* **Goal**
Render every line of the records below as a JSON list of strings, one string per line, skipping blank lines and leaving out the pictures.

* **Dataset content**
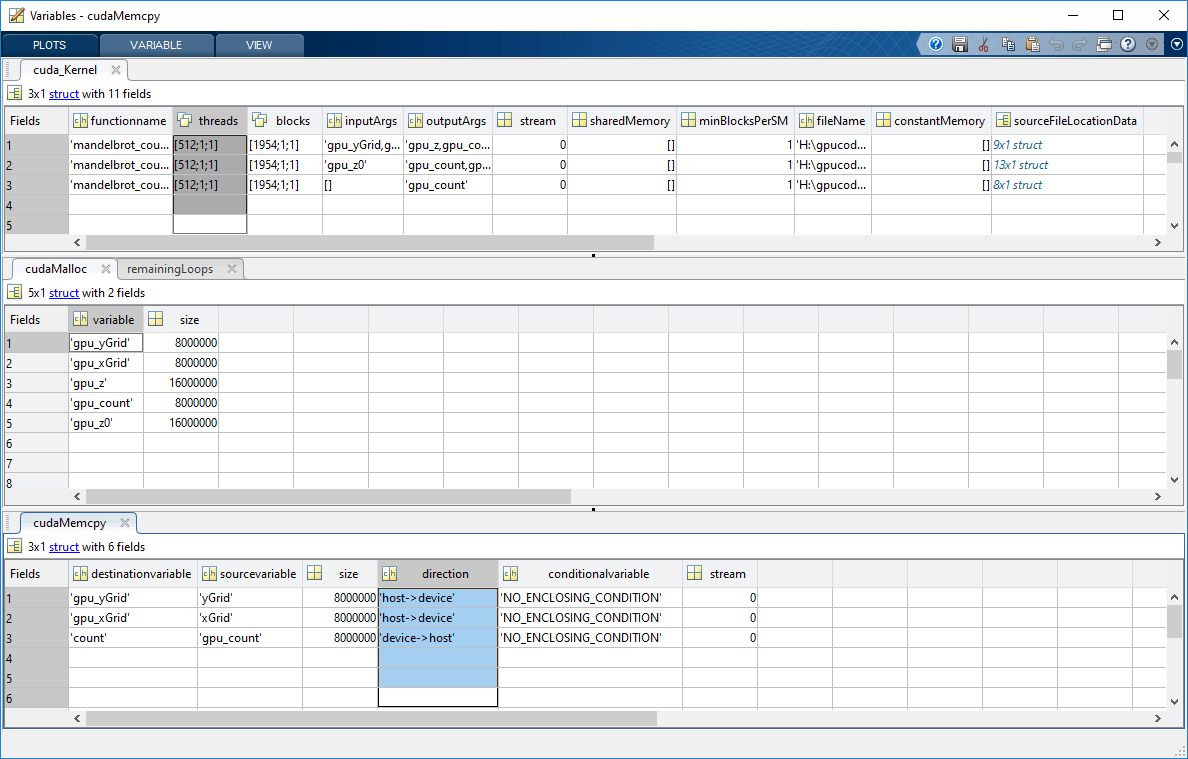The width and height of the screenshot is (1188, 759).
Task: Select the cuda_Kernel tab
Action: pyautogui.click(x=66, y=70)
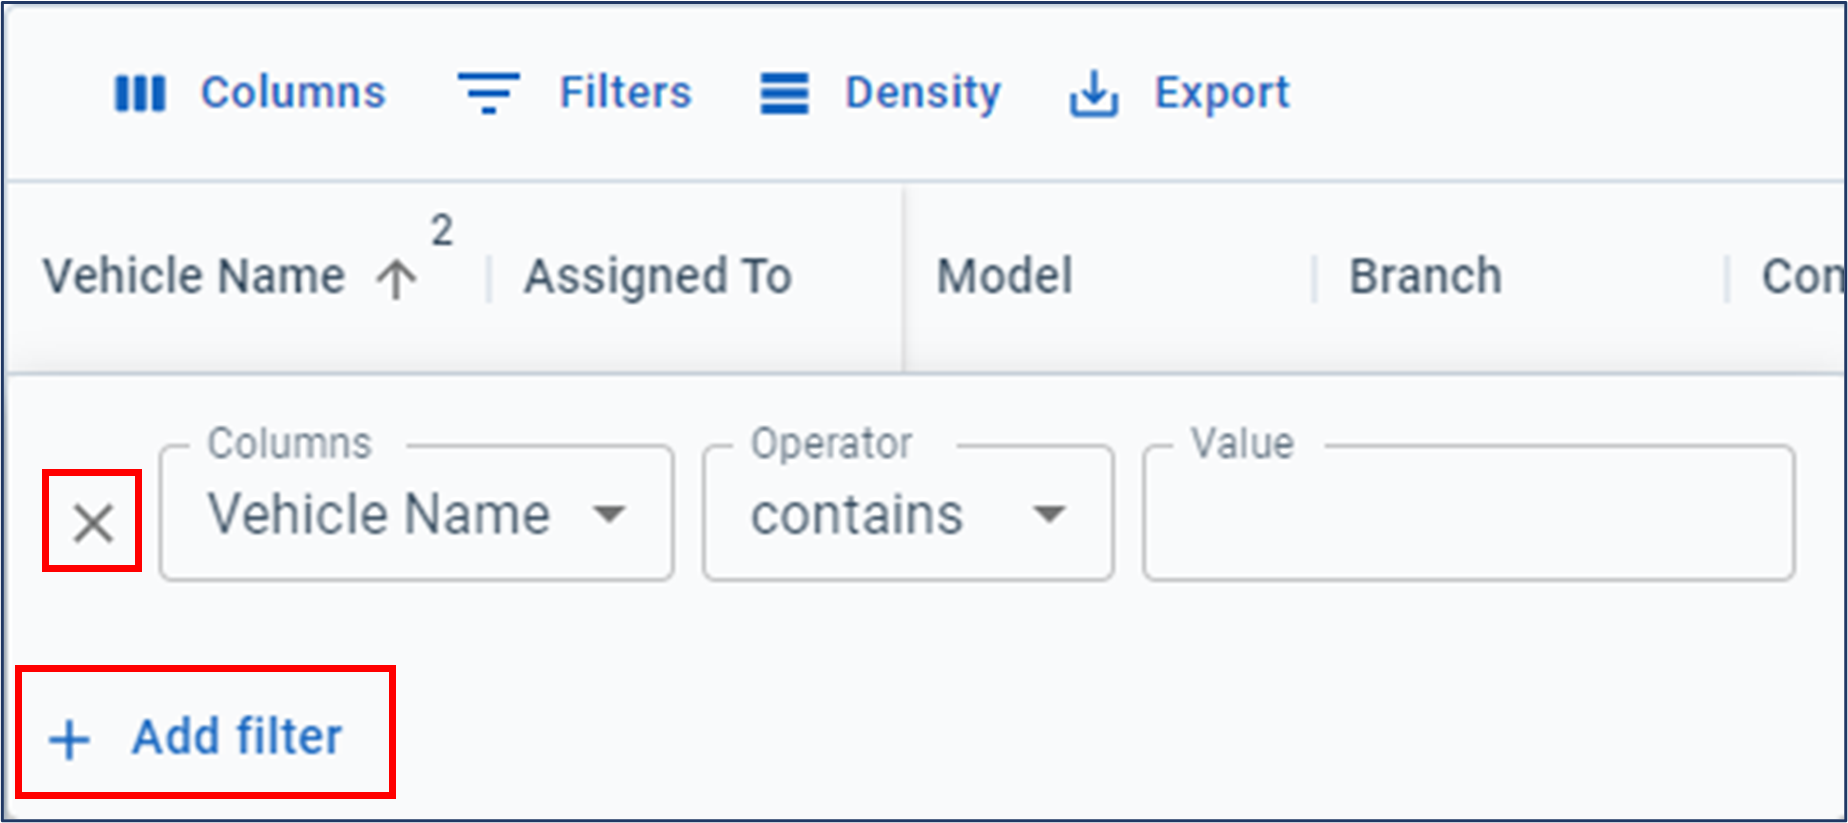Click the Branch column header
This screenshot has height=823, width=1848.
1425,276
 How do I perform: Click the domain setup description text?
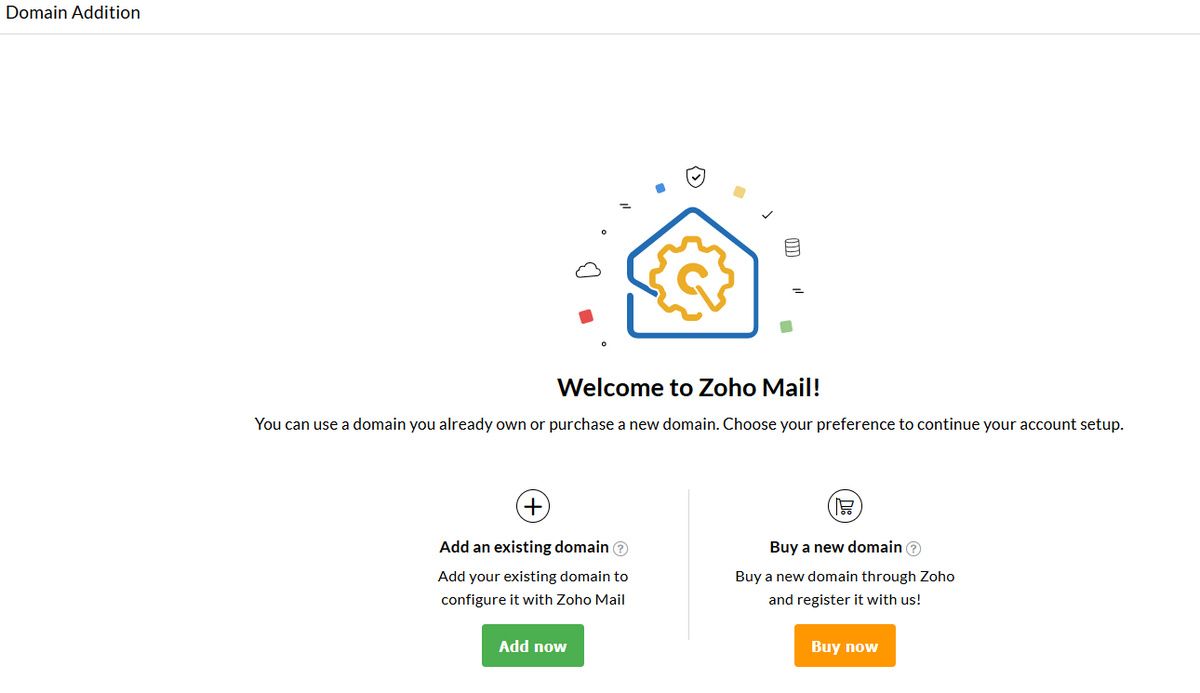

* **Finished exercise**
[
  "The width and height of the screenshot is (1188, 759).",
  "Task: Select the cuda_Kernel tab",
  "Action: pyautogui.click(x=66, y=70)",
  "Click the Branch column header",
  "This screenshot has height=823, width=1848.",
  "1425,276",
  " How do I perform: Click the domain setup description text?"
]